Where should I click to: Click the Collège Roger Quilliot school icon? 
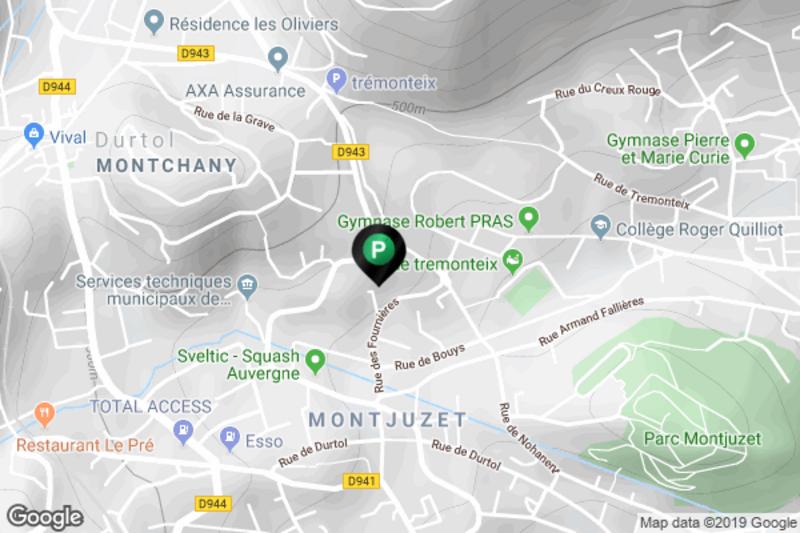601,227
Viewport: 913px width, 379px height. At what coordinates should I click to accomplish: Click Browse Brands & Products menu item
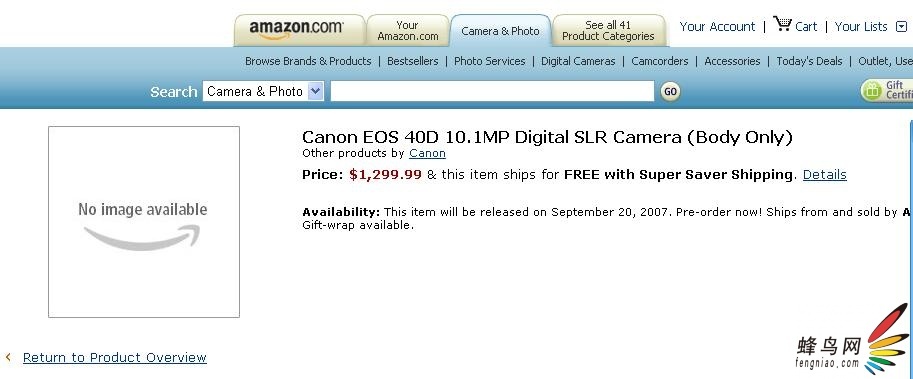pyautogui.click(x=308, y=61)
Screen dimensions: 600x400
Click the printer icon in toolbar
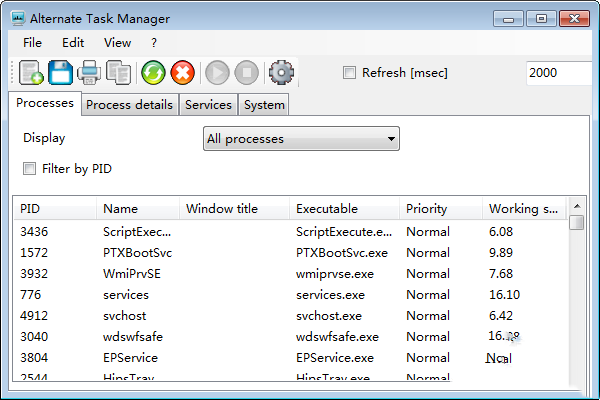[x=89, y=72]
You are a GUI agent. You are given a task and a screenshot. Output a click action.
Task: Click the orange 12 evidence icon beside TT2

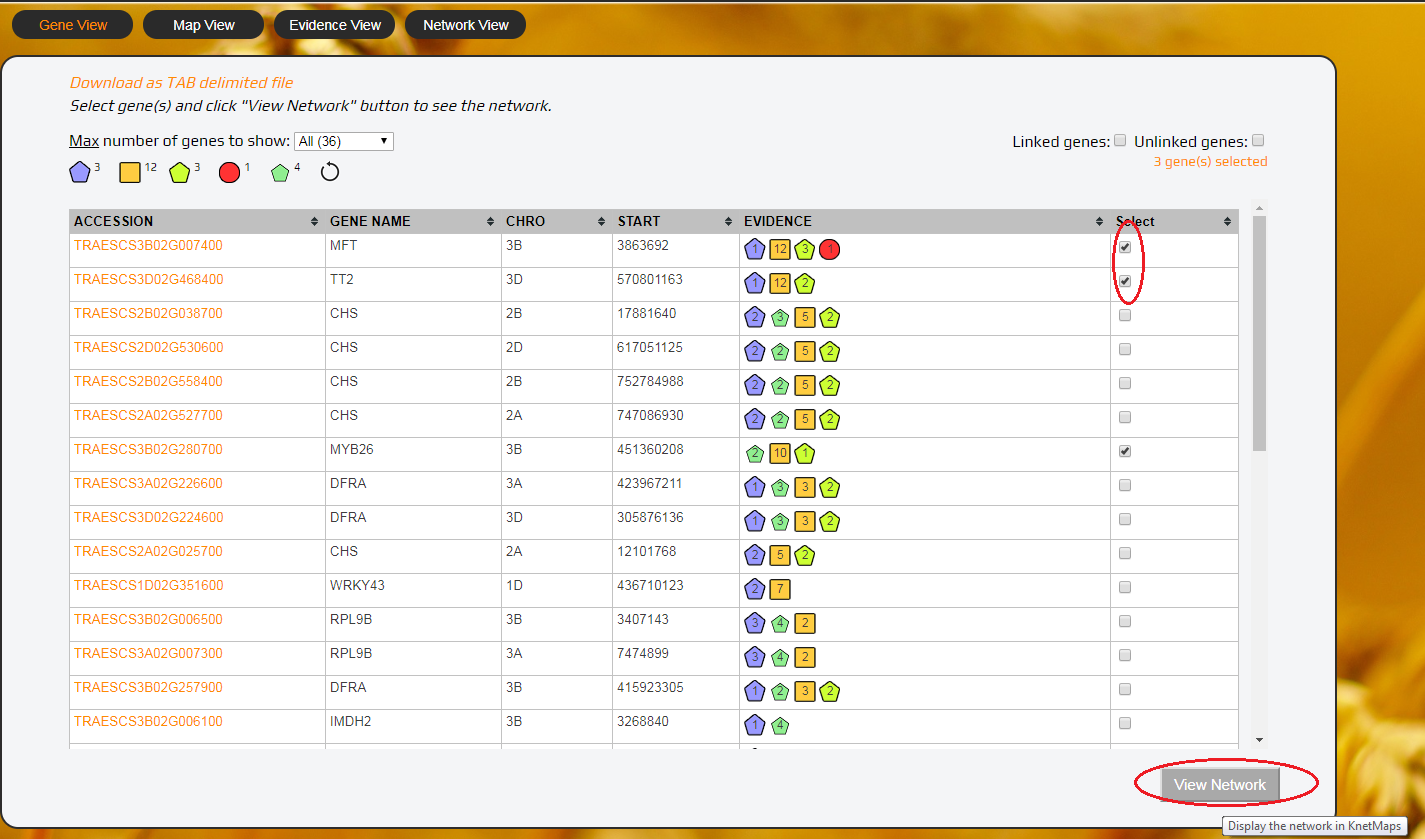(779, 283)
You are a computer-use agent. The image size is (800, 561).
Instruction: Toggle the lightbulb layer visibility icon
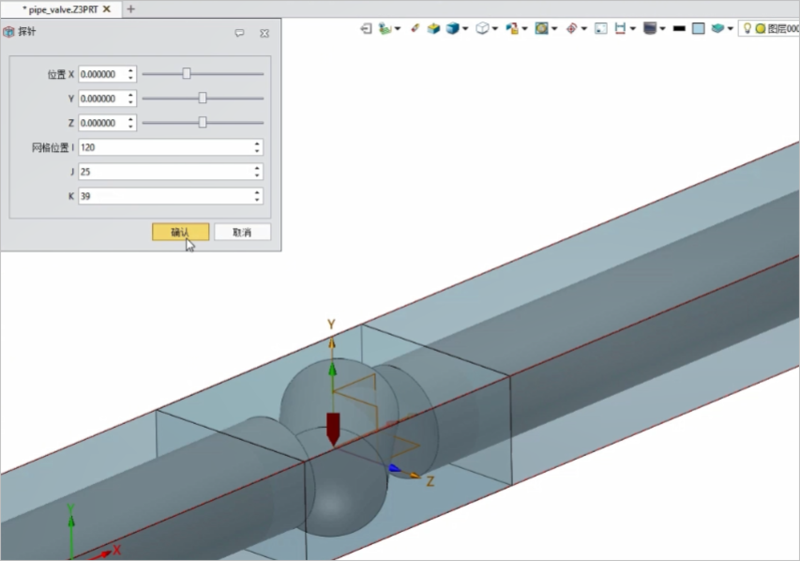pyautogui.click(x=747, y=29)
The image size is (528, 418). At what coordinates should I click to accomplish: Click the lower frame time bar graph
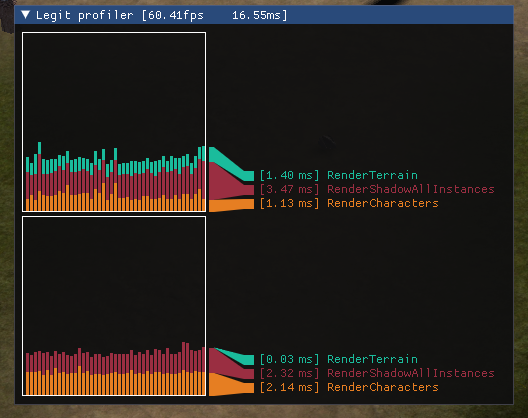pyautogui.click(x=114, y=306)
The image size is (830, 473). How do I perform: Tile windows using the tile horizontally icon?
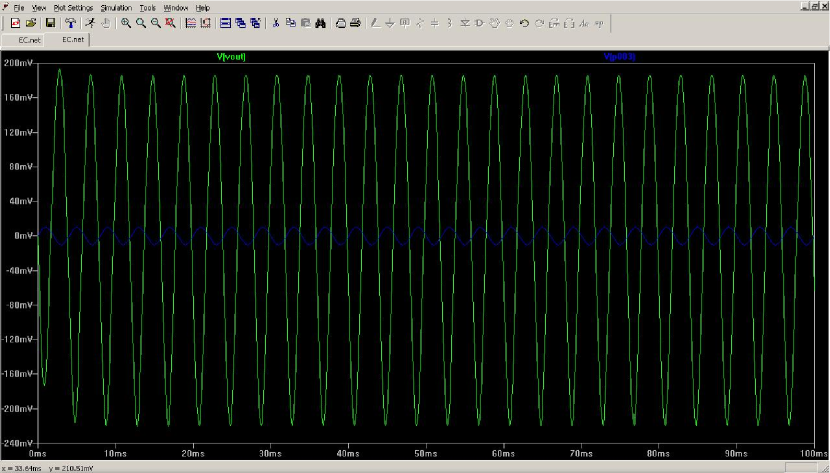point(226,22)
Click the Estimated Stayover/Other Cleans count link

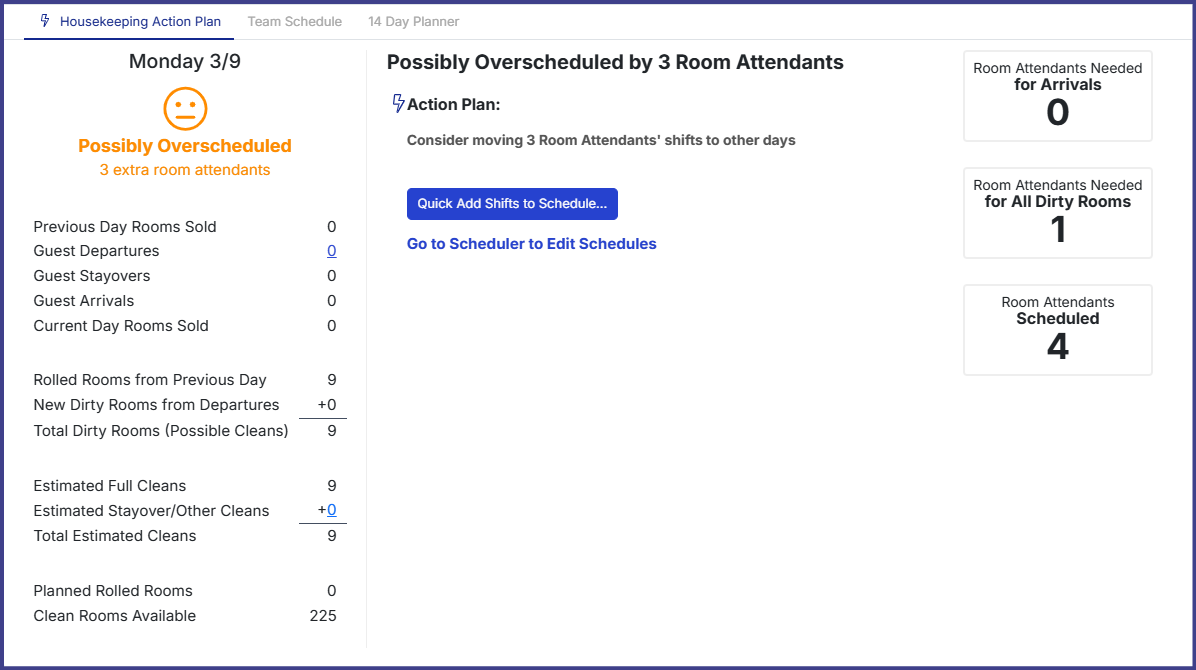(x=332, y=511)
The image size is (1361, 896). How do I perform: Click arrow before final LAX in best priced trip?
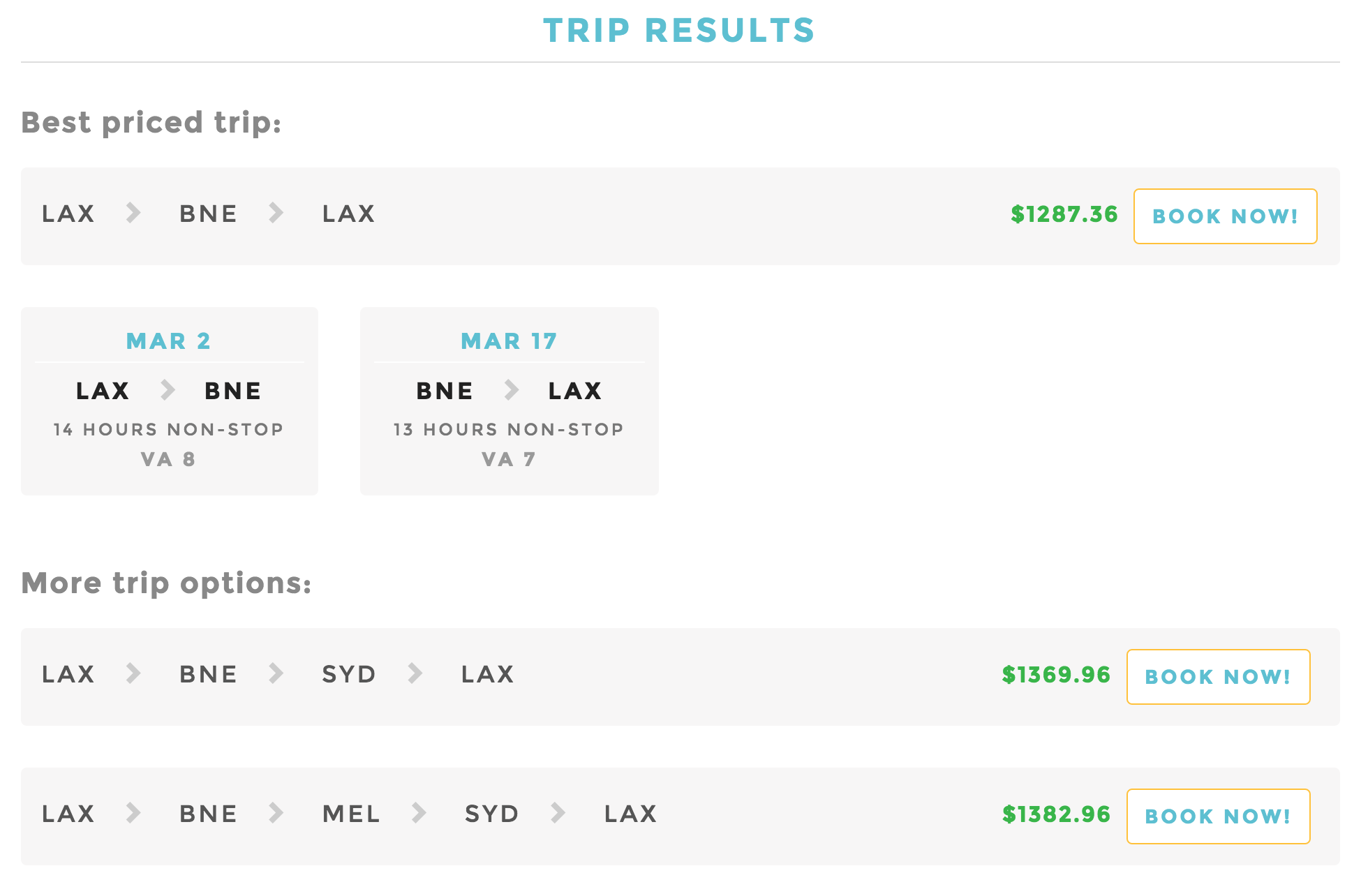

------------------------------------------------

> _Action item_
The answer should hold every entry exactly as given and no pictures at all.

> _Expected output_
Where should I click to: Click the Collège Roger Quilliot school icon? 
601,227
Viewport: 913px width, 379px height. At what coordinates should I click to accomplish: Click Browse Brands & Products menu item
pyautogui.click(x=308, y=61)
Screen dimensions: 600x400
Click the printer icon in toolbar
[x=89, y=72]
You are a GUI agent. You are given a task and a screenshot. Output a click action.
Task: Click the orange 12 evidence icon beside TT2

(779, 283)
You are a computer-use agent. The image size is (800, 561).
Instruction: Toggle the lightbulb layer visibility icon
pyautogui.click(x=747, y=29)
The image size is (528, 418). At what coordinates should I click to accomplish: Click the lower frame time bar graph
pyautogui.click(x=114, y=306)
The image size is (830, 473). How do I perform: Tile windows using the tile horizontally icon?
point(226,22)
Click the Estimated Stayover/Other Cleans count link

(x=332, y=511)
The image size is (1361, 896). How do I perform: Click arrow before final LAX in best priced trip?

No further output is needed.